Kanye West may be presenting a collection that draws inspiration from other designers, and we may have seen somewhat similar pieces before, but it is still an interesting collection and it does serve a purpose, which is to offer designs that are in demand. A demand that he had a heavy hand in creating. The collection is interesting, but not groundbreaking, and very expensive. We’ve become accustomed to seeing Kanye do “groundbreaking” in music, art direction, and style, so I think we expect him to do the same with everything he touches, but fashion can be brutal and being a designer is hard. I personally like only a handful of pieces in the collection, but you can bet I’m going after that Helmut Lang circa 1998 bulletproof style vest. I never got my hands on the original, but I’m sure Kanye’s will be a nice alternative.
In the end, it probably doesn’t matter all that much. Not because I think fashion shouldn’t be taken all that seriously, but because this line is culturally relevant and it will financially benefit everyone involved.

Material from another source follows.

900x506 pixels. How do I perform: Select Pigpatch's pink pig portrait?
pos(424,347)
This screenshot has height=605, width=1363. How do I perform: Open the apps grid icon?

Everything will be alright in the end. Plus, I believe he will get better, and his future vision will ultimately produce something a little more original. He’s shown this ability in other fields, so who’s to say he can’t do it in fashion? Like Yohji said, “Start copying what you love. Copy copy copy copy. At the end of the copy you will find yourself.” Do you really want to question Yohji!? Didn’t think so.